Spatial Disaggregation of Historical Census Data Leveraging Multiple Sources of Ancillary Data
Accurate information about the human population distribution is essential for formulating informed hypothesis in the context of several social, economic, and environmental issues. Government instigated national censuses are authoritative sources of population data, subdividing space into discrete areas (e.g., fixed administrative units) and providing multiple snapshots of society at regular intervals, typically every 10 years. Many research institutions or national statistical offices have developed historical Geographical Information Systems (GIS), containing statistical data from previous censuses together with the administrative boundaries (i.e., records of administrative boundary changes) used to publish them over long periods of time. However, using these data can still be quite challenging, particularly when looking at changes over time.

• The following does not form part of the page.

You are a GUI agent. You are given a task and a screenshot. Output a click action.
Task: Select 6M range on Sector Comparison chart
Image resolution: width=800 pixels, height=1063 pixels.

There are multiple reasons why population data aggregated to administrative units is not an ideal form of information about population counts and/or density. First, these representations suffer from the modifiable areal unit problem (Lloyd, 2014), which states that the results of an analysis that is based on data aggregated by administrative units may depend on the shape and arrangement of the units, rather than capturing the theoretically continuous variation in the underlying population. Second, the spatial detail of aggregated data is variable and usually low, particularly in the context of historical data. In a highly aggregated form these data are useful for broad-scale assessments, but using aggregated data has the danger of masking important local hotspots, and overall tends to smooth out spatial variations. Third, there is often a spatial mismatch between census areal units and the user-desired units required for particular types of analysis. Finally, the boundaries of census aggregation units may change over time from one census to another, making the analysis of population change, in the context of longitudinal studies dealing with high spatial resolutions, difficult.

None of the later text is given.